When writing about female celebrity bodies, Massey does not hold back from sharing her own anorexia. Her descriptions of her obsession with thinness are grotesque, yet she does not make apologies for feeling this way. She owns her obsession. I was repulsed and saddened by her confession, yet at the same time, I admire the brazen quality of her writing. For better or worse, this is how pop culture has made an impact on her, and there is no need to apologize or feel shame.

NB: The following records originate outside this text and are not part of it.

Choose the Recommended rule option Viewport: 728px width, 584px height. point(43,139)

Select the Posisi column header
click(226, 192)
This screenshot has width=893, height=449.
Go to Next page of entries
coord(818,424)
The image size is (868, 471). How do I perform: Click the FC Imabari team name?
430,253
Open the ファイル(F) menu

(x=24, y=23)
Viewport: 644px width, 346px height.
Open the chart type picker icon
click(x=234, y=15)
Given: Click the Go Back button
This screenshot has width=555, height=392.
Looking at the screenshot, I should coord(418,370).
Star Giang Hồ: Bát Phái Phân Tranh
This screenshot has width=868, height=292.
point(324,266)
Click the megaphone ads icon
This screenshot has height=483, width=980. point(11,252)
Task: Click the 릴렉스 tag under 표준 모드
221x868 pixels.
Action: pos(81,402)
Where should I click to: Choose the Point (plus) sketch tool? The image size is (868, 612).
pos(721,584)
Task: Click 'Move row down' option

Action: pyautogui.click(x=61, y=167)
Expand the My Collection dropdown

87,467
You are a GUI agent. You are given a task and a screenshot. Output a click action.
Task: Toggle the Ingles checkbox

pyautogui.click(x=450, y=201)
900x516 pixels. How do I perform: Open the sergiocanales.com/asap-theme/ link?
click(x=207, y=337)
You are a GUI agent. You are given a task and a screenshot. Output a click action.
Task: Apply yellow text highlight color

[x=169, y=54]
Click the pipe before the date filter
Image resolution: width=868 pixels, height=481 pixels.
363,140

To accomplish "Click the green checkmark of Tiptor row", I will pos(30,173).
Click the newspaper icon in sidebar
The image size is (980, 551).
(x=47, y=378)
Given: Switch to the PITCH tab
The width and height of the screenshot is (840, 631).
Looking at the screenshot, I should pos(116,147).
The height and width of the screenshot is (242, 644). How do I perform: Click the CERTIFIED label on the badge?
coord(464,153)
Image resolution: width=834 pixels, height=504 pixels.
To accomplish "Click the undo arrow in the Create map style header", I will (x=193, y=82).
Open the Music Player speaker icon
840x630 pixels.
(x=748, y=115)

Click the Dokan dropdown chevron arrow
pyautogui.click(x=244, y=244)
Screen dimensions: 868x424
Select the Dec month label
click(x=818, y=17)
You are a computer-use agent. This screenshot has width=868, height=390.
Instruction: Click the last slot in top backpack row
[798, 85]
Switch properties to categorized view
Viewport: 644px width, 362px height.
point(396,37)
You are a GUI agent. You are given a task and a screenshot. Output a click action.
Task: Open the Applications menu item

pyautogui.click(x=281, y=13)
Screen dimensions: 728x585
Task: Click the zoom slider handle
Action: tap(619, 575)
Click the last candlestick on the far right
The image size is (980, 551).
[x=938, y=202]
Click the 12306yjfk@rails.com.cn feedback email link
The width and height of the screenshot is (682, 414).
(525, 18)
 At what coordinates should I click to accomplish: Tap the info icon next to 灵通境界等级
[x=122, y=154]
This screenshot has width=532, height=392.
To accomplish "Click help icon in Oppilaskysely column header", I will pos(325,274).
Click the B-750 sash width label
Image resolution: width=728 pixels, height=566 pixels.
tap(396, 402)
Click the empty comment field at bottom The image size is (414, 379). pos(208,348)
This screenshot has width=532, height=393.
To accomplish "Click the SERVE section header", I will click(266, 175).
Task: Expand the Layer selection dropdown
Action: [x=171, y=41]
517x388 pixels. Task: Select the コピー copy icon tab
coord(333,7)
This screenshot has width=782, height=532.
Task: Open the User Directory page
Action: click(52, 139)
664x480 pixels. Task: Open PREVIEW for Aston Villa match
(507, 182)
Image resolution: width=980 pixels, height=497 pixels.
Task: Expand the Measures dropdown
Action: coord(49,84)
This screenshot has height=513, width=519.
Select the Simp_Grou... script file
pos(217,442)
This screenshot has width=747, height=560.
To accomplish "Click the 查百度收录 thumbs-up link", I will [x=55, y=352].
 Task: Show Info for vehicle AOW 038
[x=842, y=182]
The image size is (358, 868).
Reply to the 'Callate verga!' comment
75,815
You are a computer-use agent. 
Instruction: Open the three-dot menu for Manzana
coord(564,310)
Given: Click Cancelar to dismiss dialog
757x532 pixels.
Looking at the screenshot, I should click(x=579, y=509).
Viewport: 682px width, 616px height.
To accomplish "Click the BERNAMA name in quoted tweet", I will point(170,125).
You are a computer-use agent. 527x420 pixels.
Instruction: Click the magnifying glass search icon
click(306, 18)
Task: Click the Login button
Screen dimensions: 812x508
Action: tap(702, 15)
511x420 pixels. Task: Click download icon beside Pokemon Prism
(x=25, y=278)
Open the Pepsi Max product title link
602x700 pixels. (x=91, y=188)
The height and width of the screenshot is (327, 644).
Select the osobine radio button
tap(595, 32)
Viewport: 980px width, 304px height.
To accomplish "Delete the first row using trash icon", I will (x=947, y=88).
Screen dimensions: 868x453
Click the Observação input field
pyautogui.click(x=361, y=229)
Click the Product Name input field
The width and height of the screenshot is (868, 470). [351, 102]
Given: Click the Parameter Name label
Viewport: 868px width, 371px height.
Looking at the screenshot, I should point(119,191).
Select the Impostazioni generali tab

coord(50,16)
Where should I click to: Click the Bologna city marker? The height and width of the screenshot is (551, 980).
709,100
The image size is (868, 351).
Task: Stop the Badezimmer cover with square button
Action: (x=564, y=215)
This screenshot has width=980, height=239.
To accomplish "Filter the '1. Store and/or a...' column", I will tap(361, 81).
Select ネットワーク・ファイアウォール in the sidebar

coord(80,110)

DISLIKE– When I requested All The Lives I Want, on Netgalley, I requested it for the premise alone. I was completely unfamiliar with Massey and to be honest, even after reading her book and doing a Google search, I’m not sure that I know a lot about her. To this end, her collection read as if I should have prior knowledge of her, as if she is a well-know celebrity. She drops bits of information about herself, such as being a former stripper, her battle with anorexia, or that she went to seminary school; but none of this adds up for me to really understand who she is or why I should care about her essays. Either this collection needs context or perhaps I’m just out of the loop. The essays are uneven in regard to those that have a personal vibe, and those that are more academic in tone. All The Lives I Want would have been much stronger, if the essays had all been more personal.

All of the celebrities that Massey profiles are ones that will be well known to most readers, which works as it makes All The Lives I Want, accessible, however, it’s also material that has been done to death. Do we need another essay about Scarlett Johansson’s sex-symbol status, or another one explaining the mistake in vilifying Courtney Love? Massey adds little to the conversation. Again, if she had gone a more personal route, I think I would have found relevance, but her often academic approach was dull and off-putting.

RECOMMEND– No. I loved the concept of, All The Lives I Want, but I found it to be a tedious read. Massey didn’t leave me with a different perspective, and there isn’t enough personal content to make me interested in her as a narrator. All The Lives I Want, could have been a much more engaging read, if she had placed herself at the center of exploring her interest in celebrities.